The task. Return, word for word, the lines running from the one that contains "Where should I click to: Click" to the final line of the listing below.

Data excerpts.
::::::::::

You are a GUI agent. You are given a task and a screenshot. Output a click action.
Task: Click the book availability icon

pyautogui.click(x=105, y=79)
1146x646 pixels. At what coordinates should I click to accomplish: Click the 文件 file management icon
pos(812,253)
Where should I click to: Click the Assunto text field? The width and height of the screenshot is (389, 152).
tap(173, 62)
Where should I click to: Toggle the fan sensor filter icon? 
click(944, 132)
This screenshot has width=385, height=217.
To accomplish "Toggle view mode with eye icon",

::::::::::

Solution to the problem.
Where should I click to: Click the Assunto text field? The width and height of the screenshot is (389, 152).
tap(173, 62)
Where should I click to: Toggle the fan sensor filter icon? 
click(944, 132)
This screenshot has width=385, height=217.
To accomplish "Toggle view mode with eye icon",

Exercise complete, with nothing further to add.